The exercise:
Count how many lines in the records below contain the word "Task", treating uppercase and lowercase as different, and reply with that number alone.

Material:
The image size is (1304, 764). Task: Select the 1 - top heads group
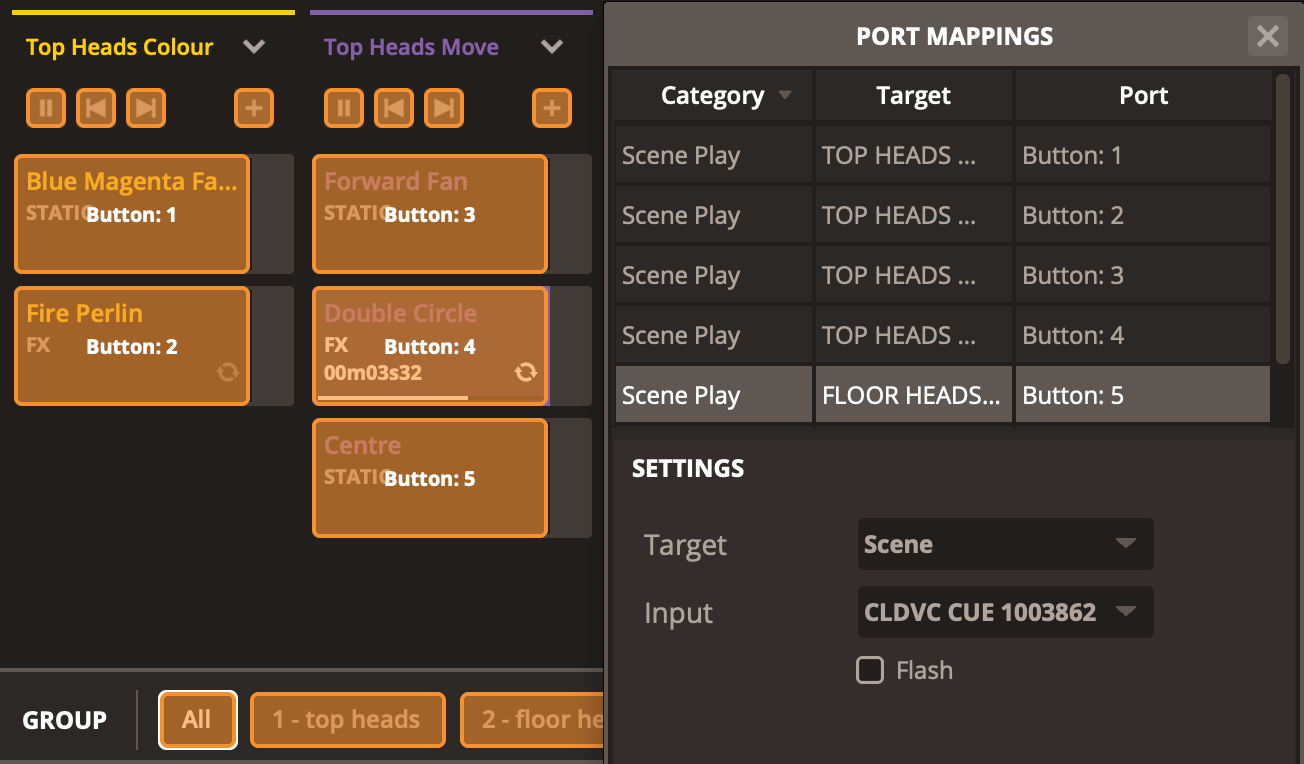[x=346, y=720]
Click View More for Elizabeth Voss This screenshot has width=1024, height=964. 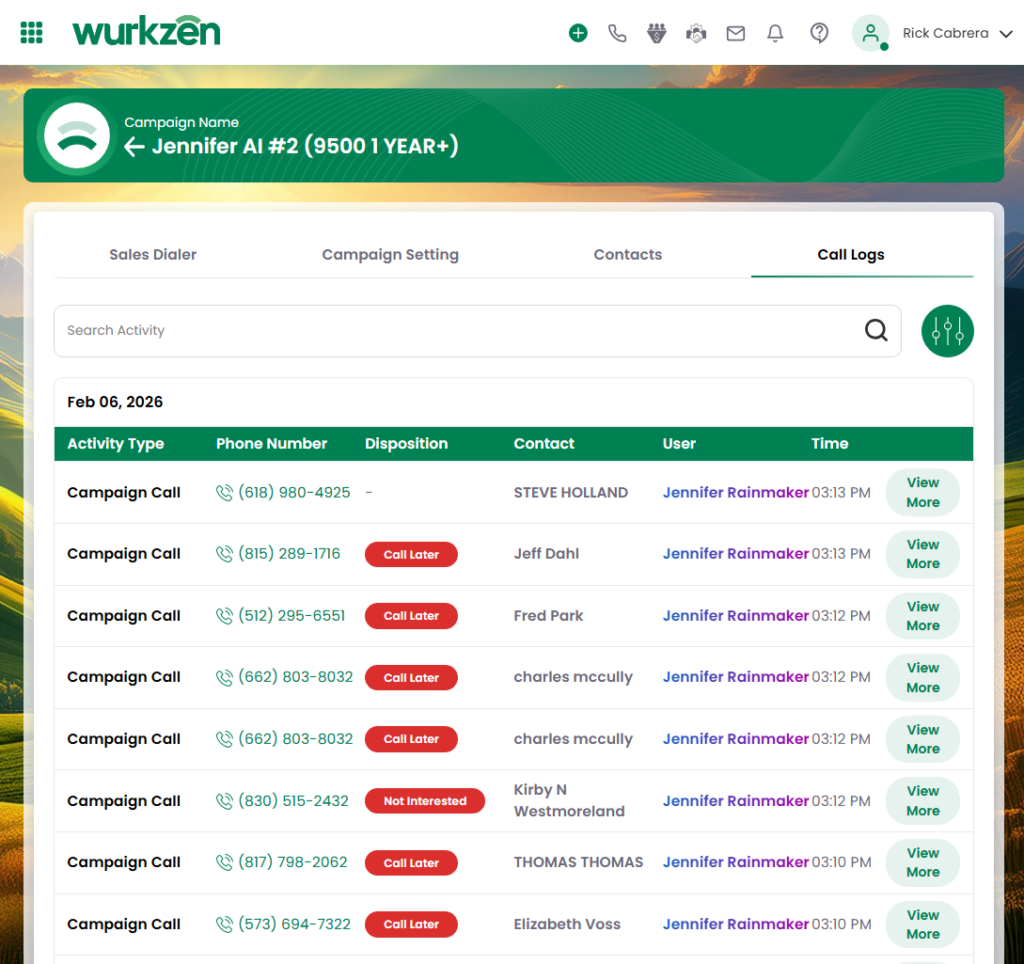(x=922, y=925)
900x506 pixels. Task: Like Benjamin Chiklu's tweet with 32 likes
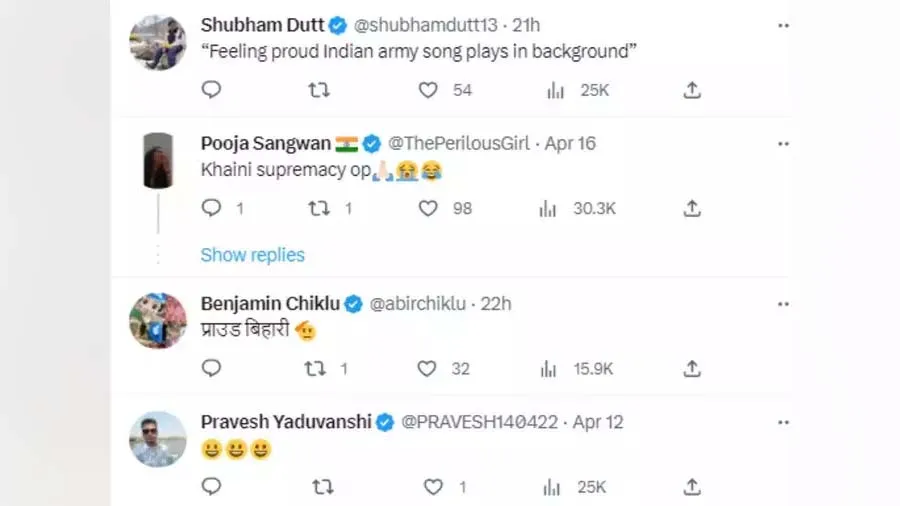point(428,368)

--

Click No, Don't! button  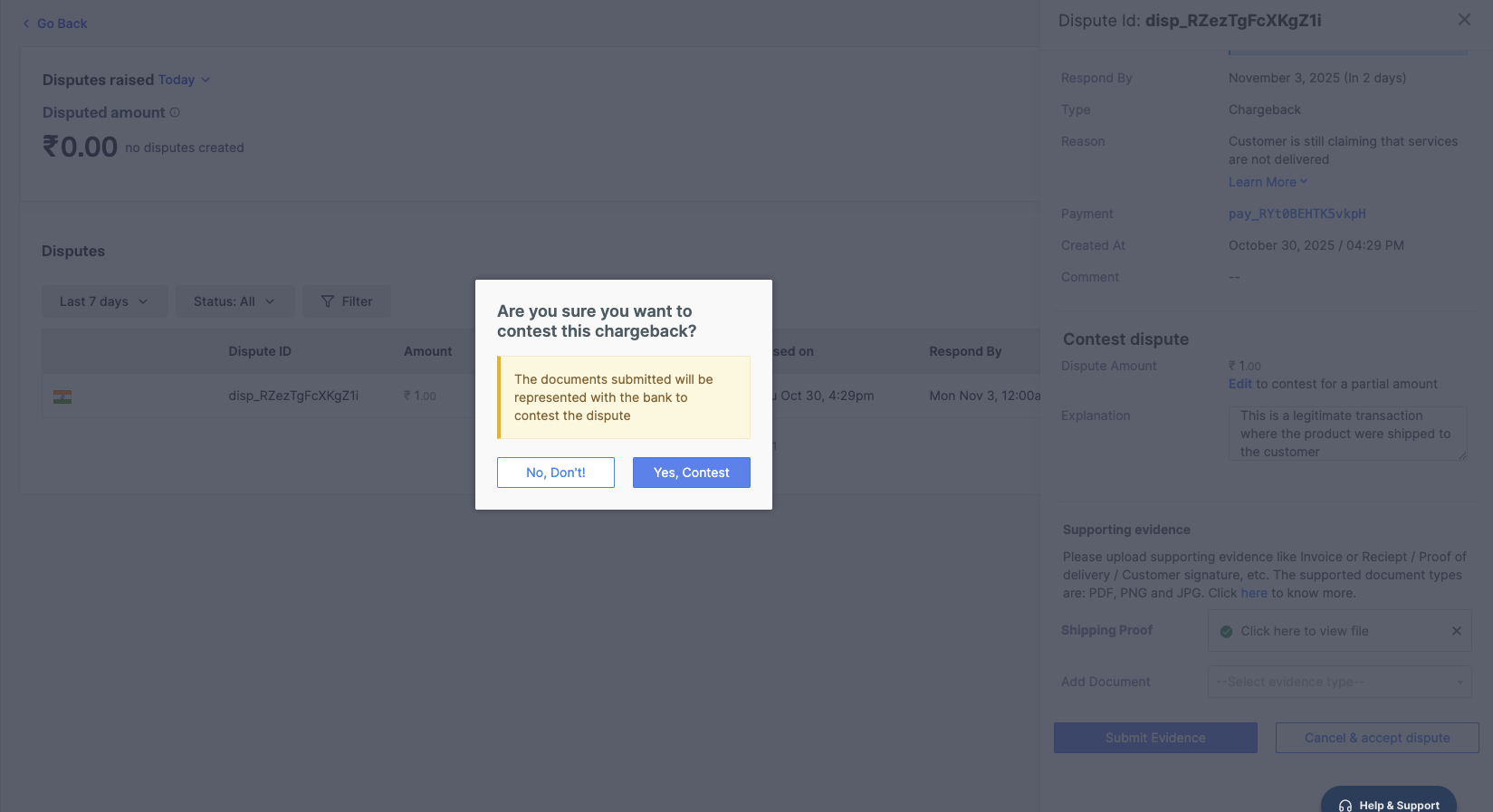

Response to this exercise:
2